# Sugarbag - Sound no overdrive



## Flashheart (May 1, 2021)

Hey guys, I’m pretty new to trouble shooting, but the Sugarbag overdrive has very little to no overdrive. It has plenty of sound but no dirt. I’ve socketed the transistors and switched the J113s with 2N5457s. So I’m not sure if that’s the issue or not. Any suggestions?


----------



## BuddytheReow (May 1, 2021)

Show some pics. This will help us.


----------



## Flashheart (May 2, 2021)

Not sure you can access this link.









						Photo May 01, 8 23 06 PM.heic
					

Shared with Dropbox




					www.dropbox.com


----------



## BuddytheReow (May 3, 2021)

Check the pinouts to make sure the trannies are in correctly. If you've got an audio probe test the different pins. Does the sound change when you move the gain pot?


----------



## Flashheart (May 3, 2021)

Yep the sound changes with the gain pots. I'll make sure transistors are in correctly. Thanks for the suggestion and I'll let you know how it turns up.


----------



## kidchemical (Jul 16, 2022)

Any update on this? Did you ever get it working? I just built one, and I have the same exact issue. I swapped out all my ICs and transistors with ones from knowing working builds, so I don't think it's an issue with fake components.

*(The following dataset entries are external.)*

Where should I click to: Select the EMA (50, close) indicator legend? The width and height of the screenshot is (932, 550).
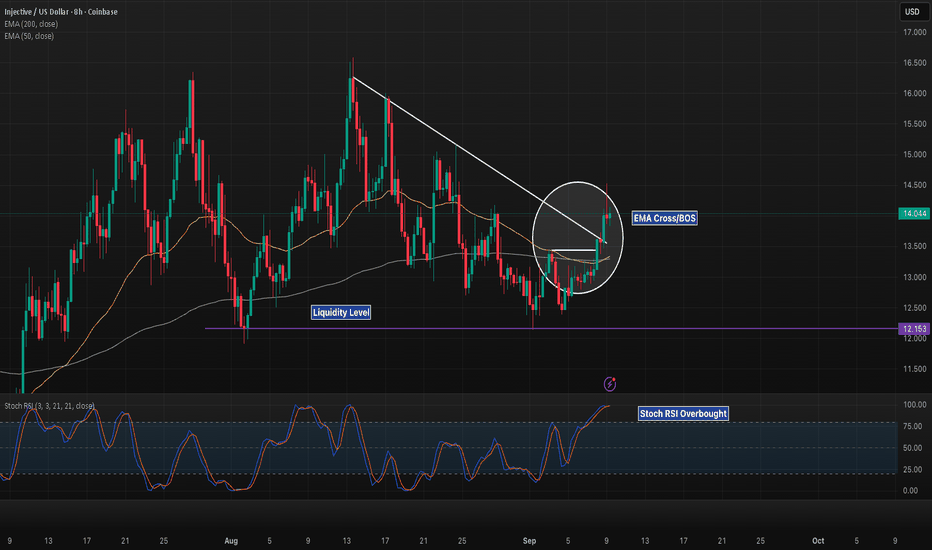pyautogui.click(x=30, y=36)
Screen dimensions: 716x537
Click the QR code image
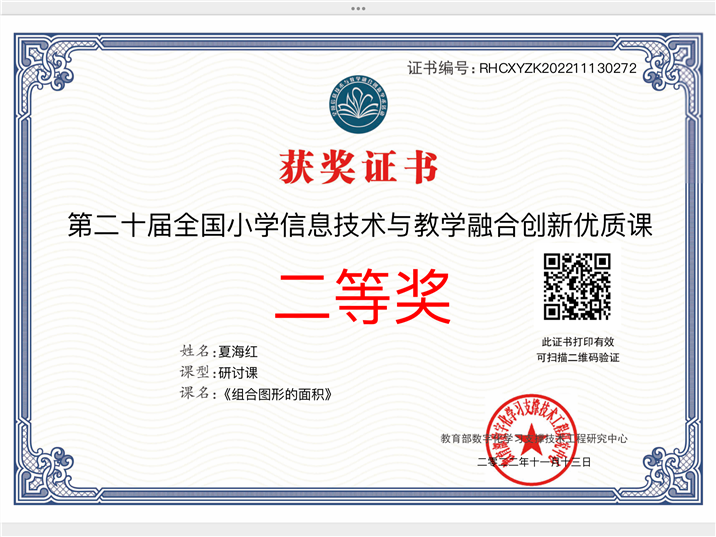pos(577,287)
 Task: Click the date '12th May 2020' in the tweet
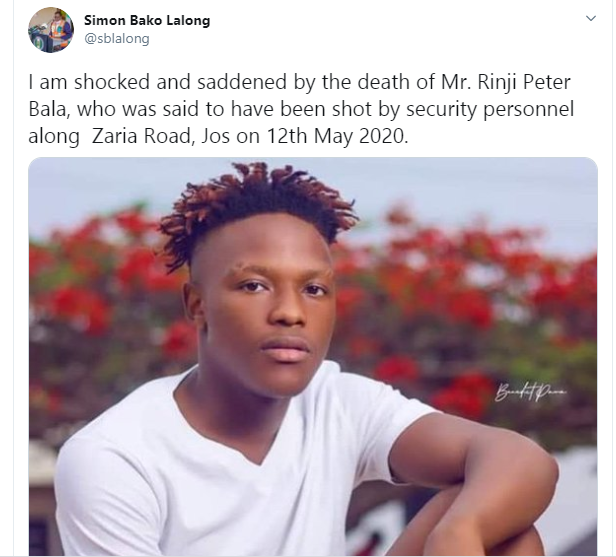click(x=337, y=136)
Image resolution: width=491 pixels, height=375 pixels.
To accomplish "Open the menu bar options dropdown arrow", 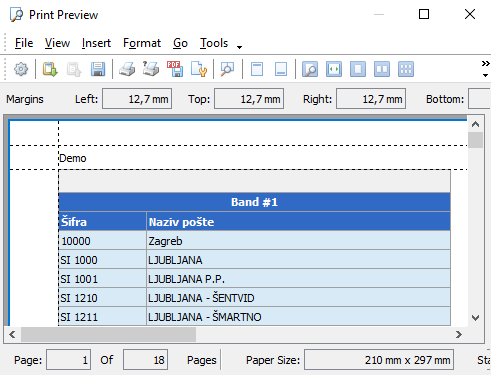I will click(239, 47).
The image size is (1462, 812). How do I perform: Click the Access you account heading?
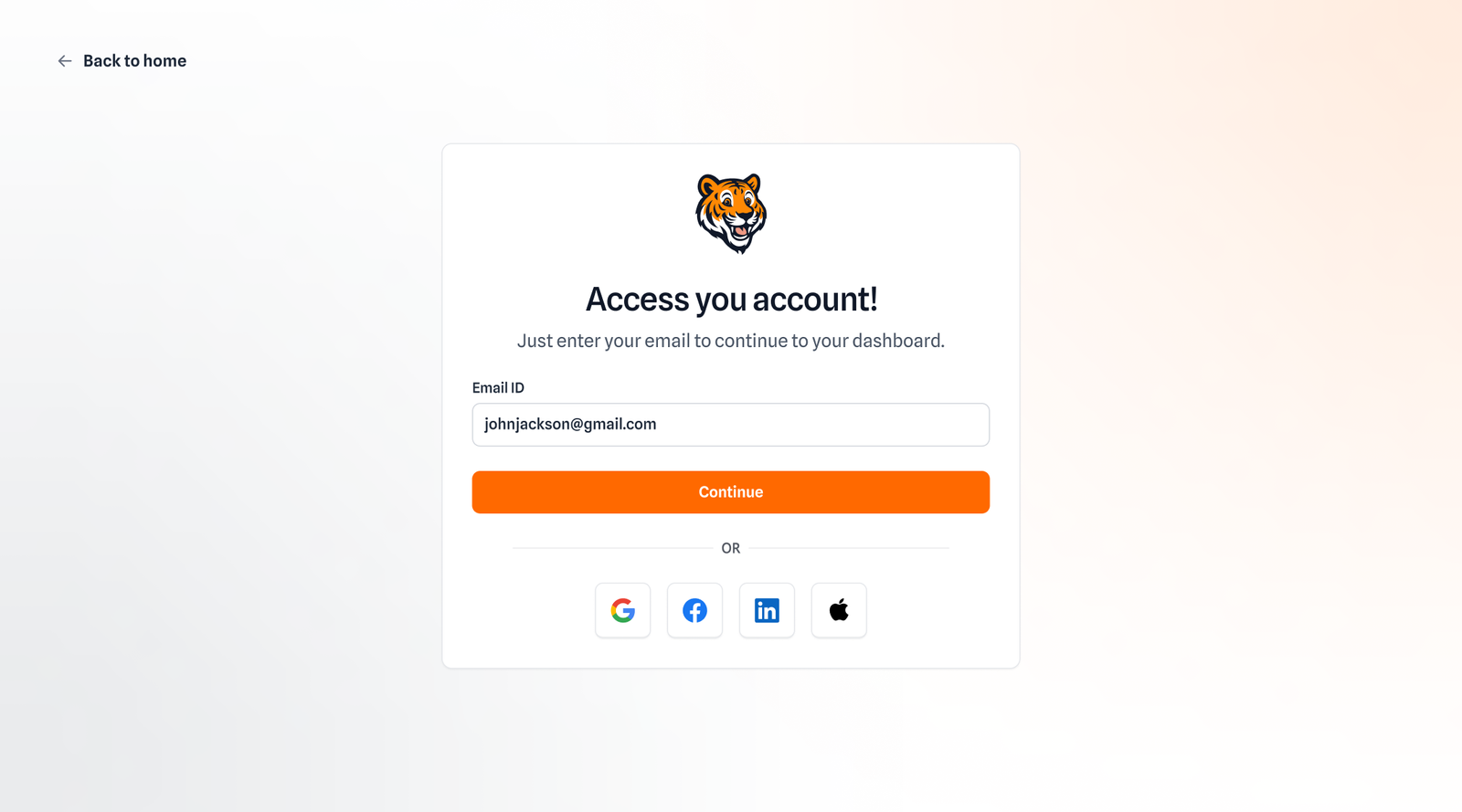pos(731,300)
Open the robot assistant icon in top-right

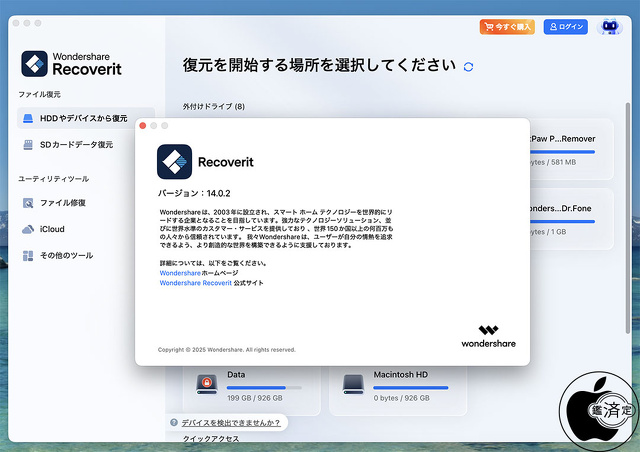pos(608,27)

I'm barely getting any breakup from the signal even when I'm banging on the strings.


----------



## jesuscrisp (Jul 16, 2022)

kidchemical said:


> Any update on this? Did you ever get it working? I just built one, and I have the same exact issue. I swapped out all my ICs and transistors with ones from knowing working builds, so I don't think it's an issue with fake components. I'm barely getting any breakup from the signal even when I'm banging on the strings.


You may want to consider posting your own thread including pictures of your build


----------



## kidchemical (Jul 16, 2022)

jesuscrisp said:


> You may want to consider posting your own thread including pictures of your build


For sure. Just figured I'd check and see if they had any luck with their build before making a new thread.

In case anyone, like me, stumbles onto this issue later, it's addressed in this thread: https://forum.pedalpcb.com/threads/sugarbag-project-issues.5809/

tl;dr the original pedal is low gain, and the YT demos are deceptive.


----------



## jesuscrisp (Jul 17, 2022)

kidchemical said:


> For sure. Just figured I'd check and see if they had any luck with their build before making a new thread.
> 
> In case anyone, like me, stumbles onto this issue later, it's addressed in this thread: https://forum.pedalpcb.com/threads/sugarbag-project-issues.5809/
> 
> tl;dr the original pedal is low gain, and the YT demos are deceptive.


I built one with the PCB from PCB Mania. It definitely isn't high gain but it does a medium crunch/slightly fuzzy sound without problems. What you and OP were describing sounds like a faulty build to me.


----------